RECORDS SHOWN =
** Start **
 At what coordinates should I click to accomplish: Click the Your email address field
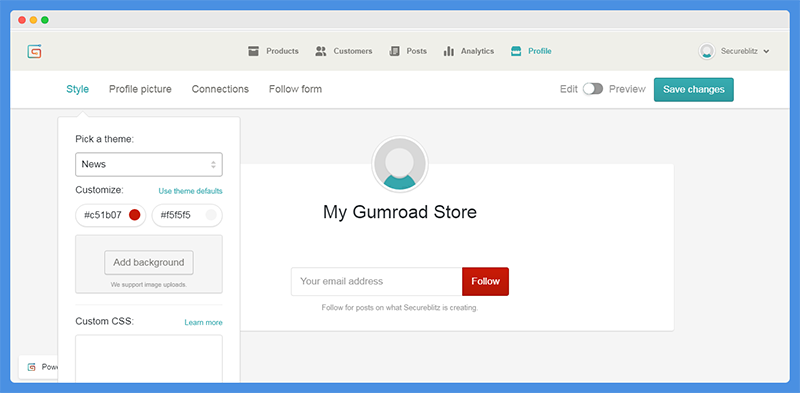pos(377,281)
** End **
** Start **
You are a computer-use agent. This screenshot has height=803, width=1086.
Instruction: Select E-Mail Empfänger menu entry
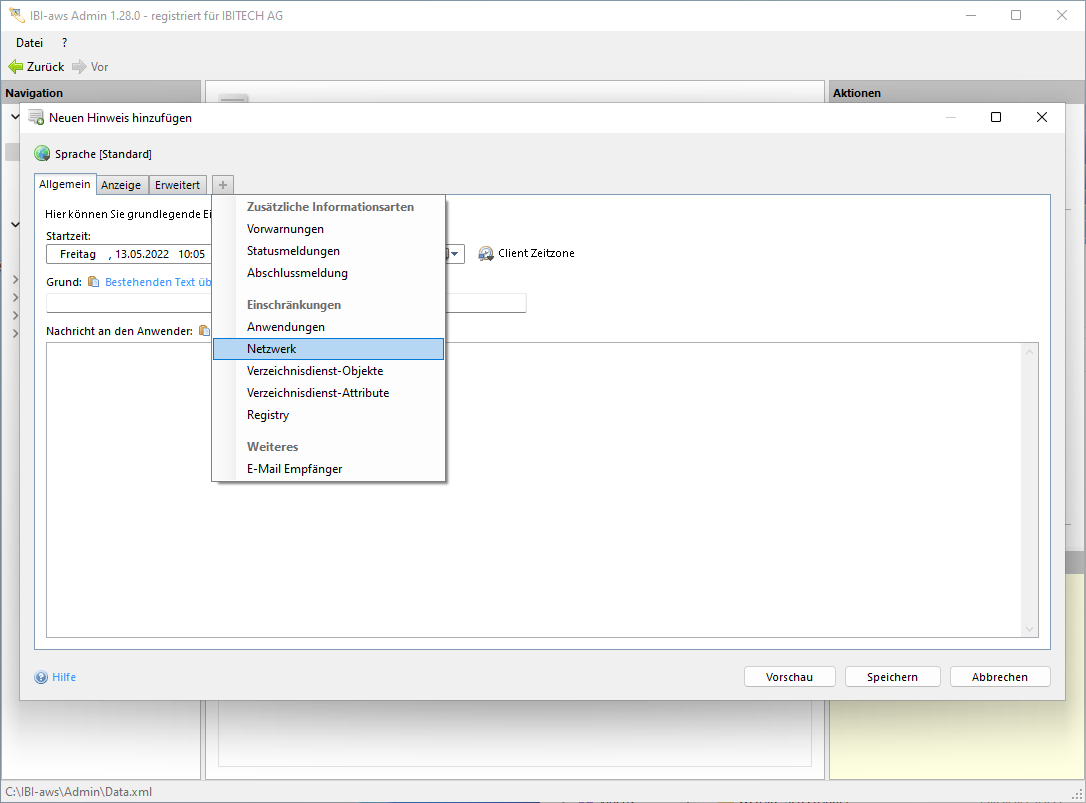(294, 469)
** End **
** Start **
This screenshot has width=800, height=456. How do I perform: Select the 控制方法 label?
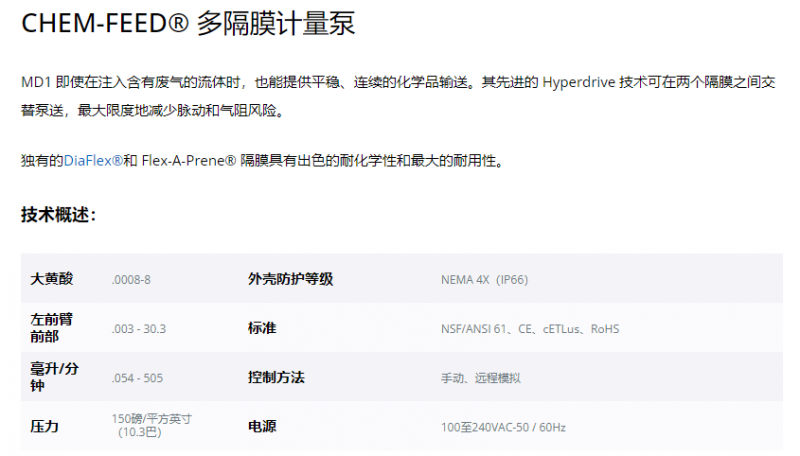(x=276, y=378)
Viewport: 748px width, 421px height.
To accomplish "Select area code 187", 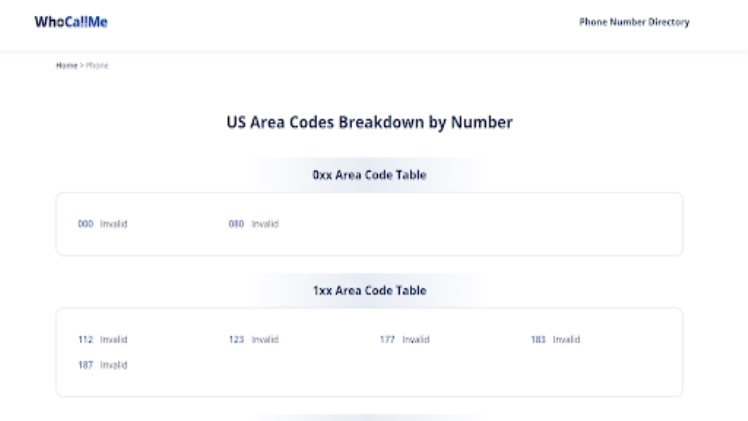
** End **
YOUR OBJECTIVE =
Convert the entries into a Markdown table with the columns Num and Content, starting with the line that contains "At what coordinates" and going on through the line that contains "pos(377,281)", and skip any blank lines. Leave the pictures out of the table.

ANSWER BELOW =
| Num | Content |
|---|---|
| 1 |  At what coordinates should I click to accomplish: Click the Your email address field |
| 2 | pos(377,281) |